EXERCISE -> Begin at the line that has "Identify the location of Ruler." and stop after the line that has "upcoming events is". Turn those lines of the records into a JSON list of strings, one string per line, leaving out any blank lines.

INPUT FOR THIS TASK ->
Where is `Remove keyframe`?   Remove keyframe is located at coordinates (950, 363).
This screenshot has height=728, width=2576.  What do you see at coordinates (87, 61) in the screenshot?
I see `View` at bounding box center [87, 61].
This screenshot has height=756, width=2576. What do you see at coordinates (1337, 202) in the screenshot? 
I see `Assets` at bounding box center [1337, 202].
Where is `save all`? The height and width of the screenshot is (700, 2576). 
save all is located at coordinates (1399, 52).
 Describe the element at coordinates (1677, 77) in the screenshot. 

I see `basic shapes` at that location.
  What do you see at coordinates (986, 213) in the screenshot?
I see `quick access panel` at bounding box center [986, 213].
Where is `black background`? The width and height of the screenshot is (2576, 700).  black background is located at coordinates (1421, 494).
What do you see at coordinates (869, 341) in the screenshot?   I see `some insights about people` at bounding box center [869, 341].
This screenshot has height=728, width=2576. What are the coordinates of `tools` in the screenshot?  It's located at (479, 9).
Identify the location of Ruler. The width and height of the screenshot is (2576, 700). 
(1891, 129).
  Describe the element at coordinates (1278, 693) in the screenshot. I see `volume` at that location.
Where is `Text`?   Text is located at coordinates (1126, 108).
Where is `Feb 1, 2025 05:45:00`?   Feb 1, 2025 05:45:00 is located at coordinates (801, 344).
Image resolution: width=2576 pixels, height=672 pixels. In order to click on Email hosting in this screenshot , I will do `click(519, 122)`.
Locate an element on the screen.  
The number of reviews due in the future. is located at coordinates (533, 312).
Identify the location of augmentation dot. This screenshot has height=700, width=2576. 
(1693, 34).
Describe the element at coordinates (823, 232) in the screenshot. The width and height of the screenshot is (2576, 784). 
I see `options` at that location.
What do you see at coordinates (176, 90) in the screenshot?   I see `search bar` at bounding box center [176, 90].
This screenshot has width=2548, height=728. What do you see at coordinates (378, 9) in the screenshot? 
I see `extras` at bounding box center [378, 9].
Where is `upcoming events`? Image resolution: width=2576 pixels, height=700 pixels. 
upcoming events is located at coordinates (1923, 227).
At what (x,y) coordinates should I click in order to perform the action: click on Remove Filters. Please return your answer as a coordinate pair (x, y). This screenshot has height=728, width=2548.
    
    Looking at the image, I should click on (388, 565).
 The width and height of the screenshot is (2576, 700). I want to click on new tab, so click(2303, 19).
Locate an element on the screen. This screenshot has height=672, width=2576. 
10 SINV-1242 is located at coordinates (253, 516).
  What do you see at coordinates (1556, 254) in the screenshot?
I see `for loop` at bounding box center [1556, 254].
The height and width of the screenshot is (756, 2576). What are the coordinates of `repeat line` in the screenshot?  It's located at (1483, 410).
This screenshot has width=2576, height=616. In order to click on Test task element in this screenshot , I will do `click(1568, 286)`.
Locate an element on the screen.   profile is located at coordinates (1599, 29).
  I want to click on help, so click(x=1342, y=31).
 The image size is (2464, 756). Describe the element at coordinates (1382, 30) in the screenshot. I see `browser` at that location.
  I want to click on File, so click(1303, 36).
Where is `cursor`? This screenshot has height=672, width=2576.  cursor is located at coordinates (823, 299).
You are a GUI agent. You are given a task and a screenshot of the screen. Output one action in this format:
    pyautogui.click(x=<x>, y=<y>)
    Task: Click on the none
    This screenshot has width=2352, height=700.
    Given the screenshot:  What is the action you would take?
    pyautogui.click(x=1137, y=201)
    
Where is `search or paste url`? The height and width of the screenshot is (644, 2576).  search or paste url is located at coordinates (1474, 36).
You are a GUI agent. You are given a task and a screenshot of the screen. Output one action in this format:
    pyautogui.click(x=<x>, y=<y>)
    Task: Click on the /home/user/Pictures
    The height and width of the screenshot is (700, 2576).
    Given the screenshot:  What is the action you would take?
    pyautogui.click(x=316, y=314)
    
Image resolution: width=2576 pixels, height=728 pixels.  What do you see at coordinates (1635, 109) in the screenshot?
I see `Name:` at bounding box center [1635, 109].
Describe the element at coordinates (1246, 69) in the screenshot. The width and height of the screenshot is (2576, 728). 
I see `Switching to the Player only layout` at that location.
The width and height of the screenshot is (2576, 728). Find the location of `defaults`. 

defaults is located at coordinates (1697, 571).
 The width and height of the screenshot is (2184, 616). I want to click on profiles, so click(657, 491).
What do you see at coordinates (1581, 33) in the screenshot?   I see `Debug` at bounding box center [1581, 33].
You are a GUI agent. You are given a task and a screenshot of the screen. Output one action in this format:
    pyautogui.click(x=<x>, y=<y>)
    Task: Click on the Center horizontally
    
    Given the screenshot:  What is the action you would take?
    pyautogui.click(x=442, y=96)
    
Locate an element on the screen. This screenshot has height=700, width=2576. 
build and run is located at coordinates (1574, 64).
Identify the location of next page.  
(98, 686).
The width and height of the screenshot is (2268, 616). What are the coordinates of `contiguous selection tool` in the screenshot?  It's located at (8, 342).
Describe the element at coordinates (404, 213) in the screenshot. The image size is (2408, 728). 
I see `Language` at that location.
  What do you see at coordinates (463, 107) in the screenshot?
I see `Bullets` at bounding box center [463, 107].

EXERCISE OUTPUT ->
[
  "Identify the location of Ruler. The width and height of the screenshot is (2576, 700). ",
  "(1891, 129).",
  "  Describe the element at coordinates (1278, 693) in the screenshot. I see `volume` at that location.",
  "Where is `Text`?   Text is located at coordinates (1126, 108).",
  "Where is `Feb 1, 2025 05:45:00`?   Feb 1, 2025 05:45:00 is located at coordinates (801, 344).",
  "Image resolution: width=2576 pixels, height=672 pixels. In order to click on Email hosting in this screenshot , I will do `click(519, 122)`.",
  "Locate an element on the screen.  ",
  "The number of reviews due in the future. is located at coordinates (533, 312).",
  "Identify the location of augmentation dot. This screenshot has height=700, width=2576. ",
  "(1693, 34).",
  "Describe the element at coordinates (823, 232) in the screenshot. The width and height of the screenshot is (2576, 784). ",
  "I see `options` at that location.",
  "What do you see at coordinates (176, 90) in the screenshot?   I see `search bar` at bounding box center [176, 90].",
  "This screenshot has width=2548, height=728. What do you see at coordinates (378, 9) in the screenshot? ",
  "I see `extras` at bounding box center [378, 9].",
  "Where is `upcoming events`? Image resolution: width=2576 pixels, height=700 pixels. ",
  "upcoming events is located at coordinates (1923, 227)."
]